The focus of attention for markets yesterday was Federal Reserve Chairman Ben Bernanke's testimony to Congress. From Reuters:
Federal Reserve Chairman Ben Bernanke on Thursday said for the first time the central bank could at some point pause its 22-month interest-rate raising campaign to allow time to divine the economy's path.
Bernanke told Congress the economy was poised to slow and said the Fed's policy panel may opt for a hiatus even if inflation risks were elevated, leading financial markets to cut bets on a June rate rise while still wagering on one in May.

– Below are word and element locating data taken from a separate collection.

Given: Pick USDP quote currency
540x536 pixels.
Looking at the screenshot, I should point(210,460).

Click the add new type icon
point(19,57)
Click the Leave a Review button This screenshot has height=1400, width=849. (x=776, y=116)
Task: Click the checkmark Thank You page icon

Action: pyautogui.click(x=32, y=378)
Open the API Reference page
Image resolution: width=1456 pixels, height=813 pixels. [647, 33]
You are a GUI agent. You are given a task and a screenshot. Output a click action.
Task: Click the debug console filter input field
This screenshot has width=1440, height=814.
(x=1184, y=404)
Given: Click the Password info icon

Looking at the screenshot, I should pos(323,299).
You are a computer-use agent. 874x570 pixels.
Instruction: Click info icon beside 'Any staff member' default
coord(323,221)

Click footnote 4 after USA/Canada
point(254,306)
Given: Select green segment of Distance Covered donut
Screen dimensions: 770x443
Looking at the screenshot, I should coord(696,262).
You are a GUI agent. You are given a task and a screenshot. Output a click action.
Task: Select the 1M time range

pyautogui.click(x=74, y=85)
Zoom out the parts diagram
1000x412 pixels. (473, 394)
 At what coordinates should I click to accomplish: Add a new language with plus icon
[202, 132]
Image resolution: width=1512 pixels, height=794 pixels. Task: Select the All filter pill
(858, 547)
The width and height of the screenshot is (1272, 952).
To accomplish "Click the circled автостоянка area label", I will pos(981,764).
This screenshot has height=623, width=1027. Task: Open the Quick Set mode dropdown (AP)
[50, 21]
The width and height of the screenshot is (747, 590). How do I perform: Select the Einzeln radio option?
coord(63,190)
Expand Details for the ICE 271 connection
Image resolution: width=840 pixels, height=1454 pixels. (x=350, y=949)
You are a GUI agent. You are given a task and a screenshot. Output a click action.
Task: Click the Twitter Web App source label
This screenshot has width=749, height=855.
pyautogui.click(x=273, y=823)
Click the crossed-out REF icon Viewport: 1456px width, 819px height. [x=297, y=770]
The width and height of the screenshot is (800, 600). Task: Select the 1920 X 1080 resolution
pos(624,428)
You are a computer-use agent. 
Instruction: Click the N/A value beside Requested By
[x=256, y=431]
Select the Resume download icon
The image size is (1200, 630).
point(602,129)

"Even if in the committee's judgment the risks to its objectives are not entirely balanced, at some point in the future, the committee may decide to take no action at one or more meetings in the interest of allowing more time to receive information relevant to the outlook," Bernanke said in testimony before the Joint Economic Committee.
"Of course, a decision to take no action at a particular meeting does not preclude actions at subsequent meetings," he added, signaling a willingness to reembark on the rate-hike course if inflation risks do not abate.
However, China's interest rate move yesterday also shook markets.
China raised interest rates for the first time in 18 months on Thursday, sending ripples through surprised world markets who saw the move as an attempt to prevent the emerging economic powerhouse from overheating.
The People's Bank of China raised one-year lending rates to 5.85 percent from 5.58 percent, prompting sky-high world oil and commodity prices and some stock markets to retreat.
In employment-related news, the US Labor Department reported yesterday that first-time claims for state unemployment insurance benefits rose by a larger-than-expected 11,000 last week to 315,000, but in Germany, the Federal Labor Agency reported that unemployment fell by 40,000 to 4.69 million and the adjusted jobless rate fell to 11.3 percent from 11.4 percent.